El enésimo ataque de Vladímir Putin a la Unión Europea ha derivado en un insulto a España y a los derechos humanos. Porque los españoles no tenemos presos políticos, sino políticos presos. Tampoco envenenamos a la oposición o a los periodistas incómodos, como sí ocurre en otras latitudes.
Al insulto, el régimen ruso ha añadido la injuria. Porque comparar a Alexei Navalny con Carles Puigdemont no es sólo un despropósito jurídico, sino también una infumable patraña.
Con su última estratagema, el gobierno de Putin ha intentado desviar la atención generada por el encarcelamiento del disidente político Navalny utilizando para ello al prófugo catalán, al que poco más o menos se ha llegado a calificar de mártir de la democracia.
Menudos mártires de la democracia, esos que lideran golpes contra la democracia y que luego huyen de la Justicia dejando a buena parte de sus compañeros de asonada en la estacada.
Pero recordemos en qué consiste exactamente el caso Navalny.
En agosto del año pasado, Navalny tuvo que ser tratado en Alemania por un intento de envenenamiento que casi le cuesta la vida. Una vez recuperado, decidió regresar a Rusia para seguir luchando contra las arbitrariedades y los ataques a la libertad del régimen de Putin.
Su retorno le ha costado a Navalny la vuelta a prisión. Europa ha alzado de nuevo la voz contra el régimen de Putin, pero carece de margen de maniobra.
Injerencia sistémica
Uno, Navalny, se ha jugado la vida por la democracia de su país. El otro, Puigdemont, ha azuzado el enfrentamiento entre compatriotas y vive a cuerpo de rey en una mansión en Bélgica, financiada con los impuestos de todos los ciudadanos europeos, mientras sus sucesores esclerotizan las instituciones.
La perversión del relato está clara. Mientras Carles Puigdemont, Oriol Junqueras y sus seguidores se manifestaban contra la legalidad democrática, los opositores en Moscú, San Petersburgo y otras grandes ciudades rusas pedían legalidad y democracia.
Rusia pretende sorber y soplar al mismo tiempo acusando de injerencia a la UE mientras se inmiscuye sistemáticamente en todo acontecimiento geopolítico que le viene en gana con el objetivo de generar discordia. Rusia es, en la actualidad, el mayor trol de Occidente. Diríase que su única aspiración geopolítica es la de convertirse en un permanente elemento desestabilizador de las democracias occidentales.
Este juego ruso se produce tras la expulsión del país de los embajadores de Alemania, Polonia y Suecia por haber participado, supuestamente, en manifestaciones ilegales de apoyo a Navalny. Todo un gesto de despropósito e hipocresía de un autócrata con irrefrenables veleidades que beben del peor zarismo y de los tiempos más oscuros de la Unión Soviética.
Crimen político
Rusia no tiene ninguna autoridad moral para cuestionar o atacar a España.
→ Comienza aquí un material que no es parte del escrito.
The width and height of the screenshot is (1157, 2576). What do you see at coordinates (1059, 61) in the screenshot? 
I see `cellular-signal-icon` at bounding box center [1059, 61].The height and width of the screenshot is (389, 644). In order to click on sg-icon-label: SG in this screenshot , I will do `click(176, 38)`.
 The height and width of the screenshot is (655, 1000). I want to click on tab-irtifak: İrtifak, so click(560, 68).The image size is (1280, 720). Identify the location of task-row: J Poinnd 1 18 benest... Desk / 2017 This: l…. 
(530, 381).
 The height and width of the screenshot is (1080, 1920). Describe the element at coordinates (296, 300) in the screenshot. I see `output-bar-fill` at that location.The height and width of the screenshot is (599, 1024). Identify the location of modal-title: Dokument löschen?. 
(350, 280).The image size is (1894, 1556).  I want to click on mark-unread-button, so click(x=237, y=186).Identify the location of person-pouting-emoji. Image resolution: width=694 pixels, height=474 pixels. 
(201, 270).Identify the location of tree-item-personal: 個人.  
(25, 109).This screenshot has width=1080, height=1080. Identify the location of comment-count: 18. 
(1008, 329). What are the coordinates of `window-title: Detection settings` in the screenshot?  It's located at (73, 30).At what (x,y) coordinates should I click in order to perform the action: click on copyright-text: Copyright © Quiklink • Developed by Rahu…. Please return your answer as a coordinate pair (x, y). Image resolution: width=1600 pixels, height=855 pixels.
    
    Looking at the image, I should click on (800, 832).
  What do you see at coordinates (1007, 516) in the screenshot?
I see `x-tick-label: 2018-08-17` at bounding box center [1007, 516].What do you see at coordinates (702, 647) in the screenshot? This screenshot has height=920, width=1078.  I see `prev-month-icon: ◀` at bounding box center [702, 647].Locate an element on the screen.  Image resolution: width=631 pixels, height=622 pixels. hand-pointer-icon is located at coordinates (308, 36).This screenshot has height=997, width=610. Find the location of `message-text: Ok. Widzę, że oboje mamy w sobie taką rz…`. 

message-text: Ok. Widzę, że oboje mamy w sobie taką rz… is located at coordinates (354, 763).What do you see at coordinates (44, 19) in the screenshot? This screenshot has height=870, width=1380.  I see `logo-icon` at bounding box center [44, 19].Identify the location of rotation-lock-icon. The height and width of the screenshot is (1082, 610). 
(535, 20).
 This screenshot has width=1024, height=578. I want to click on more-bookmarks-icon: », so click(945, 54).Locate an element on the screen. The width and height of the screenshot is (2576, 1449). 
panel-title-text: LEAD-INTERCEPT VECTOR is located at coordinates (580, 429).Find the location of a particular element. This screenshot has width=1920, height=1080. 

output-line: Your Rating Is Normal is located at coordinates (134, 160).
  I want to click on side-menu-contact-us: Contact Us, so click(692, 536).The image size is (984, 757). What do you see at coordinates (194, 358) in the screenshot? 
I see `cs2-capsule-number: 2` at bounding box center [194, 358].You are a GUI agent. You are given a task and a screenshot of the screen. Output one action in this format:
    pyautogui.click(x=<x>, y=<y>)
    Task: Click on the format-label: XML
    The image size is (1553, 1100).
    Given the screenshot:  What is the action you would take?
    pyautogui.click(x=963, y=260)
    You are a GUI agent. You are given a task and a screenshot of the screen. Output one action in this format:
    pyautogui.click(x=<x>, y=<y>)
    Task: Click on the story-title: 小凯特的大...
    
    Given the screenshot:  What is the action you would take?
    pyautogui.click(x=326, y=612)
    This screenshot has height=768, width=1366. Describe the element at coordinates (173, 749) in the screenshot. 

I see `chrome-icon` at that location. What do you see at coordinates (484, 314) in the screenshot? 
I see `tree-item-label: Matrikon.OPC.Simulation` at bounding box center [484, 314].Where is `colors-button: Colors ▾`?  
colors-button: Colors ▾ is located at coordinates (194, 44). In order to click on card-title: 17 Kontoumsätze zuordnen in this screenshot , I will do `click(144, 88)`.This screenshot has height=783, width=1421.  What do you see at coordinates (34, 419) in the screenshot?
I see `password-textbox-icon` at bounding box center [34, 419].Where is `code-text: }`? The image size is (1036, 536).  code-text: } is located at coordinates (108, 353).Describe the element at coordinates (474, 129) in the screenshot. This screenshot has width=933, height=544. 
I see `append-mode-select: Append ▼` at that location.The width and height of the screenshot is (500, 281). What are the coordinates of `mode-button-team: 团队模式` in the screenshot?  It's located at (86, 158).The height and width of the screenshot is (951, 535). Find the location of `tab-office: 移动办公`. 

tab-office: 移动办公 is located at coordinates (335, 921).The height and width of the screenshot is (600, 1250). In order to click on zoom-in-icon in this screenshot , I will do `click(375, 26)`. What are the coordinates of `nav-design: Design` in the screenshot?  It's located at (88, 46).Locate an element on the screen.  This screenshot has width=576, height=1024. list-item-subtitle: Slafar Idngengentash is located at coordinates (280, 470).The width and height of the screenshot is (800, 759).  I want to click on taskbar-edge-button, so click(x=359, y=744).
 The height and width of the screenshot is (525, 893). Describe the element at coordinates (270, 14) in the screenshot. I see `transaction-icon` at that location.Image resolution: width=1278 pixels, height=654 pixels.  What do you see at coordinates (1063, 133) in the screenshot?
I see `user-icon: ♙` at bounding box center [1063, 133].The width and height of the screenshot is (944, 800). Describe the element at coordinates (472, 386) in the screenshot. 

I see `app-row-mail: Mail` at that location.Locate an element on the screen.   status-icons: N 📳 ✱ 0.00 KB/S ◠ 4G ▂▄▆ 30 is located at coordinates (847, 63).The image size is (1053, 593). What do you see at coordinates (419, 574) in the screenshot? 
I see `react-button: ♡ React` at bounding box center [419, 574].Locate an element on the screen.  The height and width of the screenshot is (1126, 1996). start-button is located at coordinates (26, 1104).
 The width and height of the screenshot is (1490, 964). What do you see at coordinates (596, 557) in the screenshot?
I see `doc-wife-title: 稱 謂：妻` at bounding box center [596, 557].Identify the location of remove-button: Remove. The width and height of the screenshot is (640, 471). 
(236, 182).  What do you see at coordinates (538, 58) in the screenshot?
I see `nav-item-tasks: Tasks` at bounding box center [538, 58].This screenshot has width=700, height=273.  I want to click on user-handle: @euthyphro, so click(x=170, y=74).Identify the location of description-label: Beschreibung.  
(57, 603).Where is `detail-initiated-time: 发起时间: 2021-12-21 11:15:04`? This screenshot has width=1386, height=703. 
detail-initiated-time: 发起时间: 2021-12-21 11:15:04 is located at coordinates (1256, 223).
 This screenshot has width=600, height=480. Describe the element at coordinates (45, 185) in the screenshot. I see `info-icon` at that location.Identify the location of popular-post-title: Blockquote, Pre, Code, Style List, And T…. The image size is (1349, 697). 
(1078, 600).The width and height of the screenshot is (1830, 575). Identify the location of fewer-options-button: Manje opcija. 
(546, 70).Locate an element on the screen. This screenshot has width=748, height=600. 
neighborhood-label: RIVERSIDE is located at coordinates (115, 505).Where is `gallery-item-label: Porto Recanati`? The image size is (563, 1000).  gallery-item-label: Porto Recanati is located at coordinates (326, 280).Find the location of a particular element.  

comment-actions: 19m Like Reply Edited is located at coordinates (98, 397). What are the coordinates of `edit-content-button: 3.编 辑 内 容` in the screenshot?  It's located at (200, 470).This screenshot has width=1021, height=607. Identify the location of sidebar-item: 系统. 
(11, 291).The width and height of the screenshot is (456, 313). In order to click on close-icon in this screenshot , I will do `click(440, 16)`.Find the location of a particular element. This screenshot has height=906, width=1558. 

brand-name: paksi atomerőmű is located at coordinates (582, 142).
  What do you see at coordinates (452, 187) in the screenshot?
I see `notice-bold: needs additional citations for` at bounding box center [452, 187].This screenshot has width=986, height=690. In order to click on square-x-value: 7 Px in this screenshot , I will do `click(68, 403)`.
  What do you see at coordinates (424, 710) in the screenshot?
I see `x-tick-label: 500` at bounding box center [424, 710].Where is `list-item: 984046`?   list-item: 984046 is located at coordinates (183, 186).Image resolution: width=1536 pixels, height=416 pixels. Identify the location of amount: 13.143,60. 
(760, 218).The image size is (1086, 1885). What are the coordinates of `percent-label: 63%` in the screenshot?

Un país que, le pese a la propia Rusia o a los separatistas, disfruta de una democracia consolidada. Es esa democracia la que el Kremlin trata de cuestionar.
Hay que recordar la tendencia enfermiza de Putin a interferir en los asuntos domésticos de la UE. Ese fue el caso, por ejemplo, del procés catalán y de un largo etcétera de procesos electorales en los que Rusia ha pretendido alterar el resultado final.
Como es obvio, las acusaciones del líder ruso hacia nuestro país son falsas y carecen de cualquier fundamento. Rebatirlas largo y tendido sería concederles una categoría que no tienen.
¿Nueva Rusia?
Sin embargo, lo que sí es real es el régimen autocrático que el exdirector del KGB ha consolidado en Rusia. Sus veleidades zaristas y hábitos rayanos en el totalitarismo claman al cielo. Recordemos dos casos archiconocidos: la muerte de Alexander Litvinenko y la ejecución de la incómoda periodista Anna Politkóvskaya.
En ningún país de la UE se asesina a políticos o a periodistas incómodos. La laminación del disidente en pleno siglo XXI es intolerable, por mucho que la diplomacia tenga sus tiempos y sus intereses. De ahí que el responsable de Exteriores de la UE, Josep Borrell, se viera obligado ayer a capear la encerrona rusa desdoblándose entre el reproche y el interés de Europa por hacerse con la vacuna rusa Sputnik, cuya eficacia contra el coronavirus parece evidente.
Este incidente ha sido otra muestra más del ajedrez mundial al que juega el líder ruso. El maquillaje de la nueva Rusia lleva demasiado tiempo mostrando grietas. A la lucha por los derechos humanos aún le queda, por desgracia, mucho camino por recorrer en ese país.
Hasta entonces, lecciones del Kremlin, ninguna.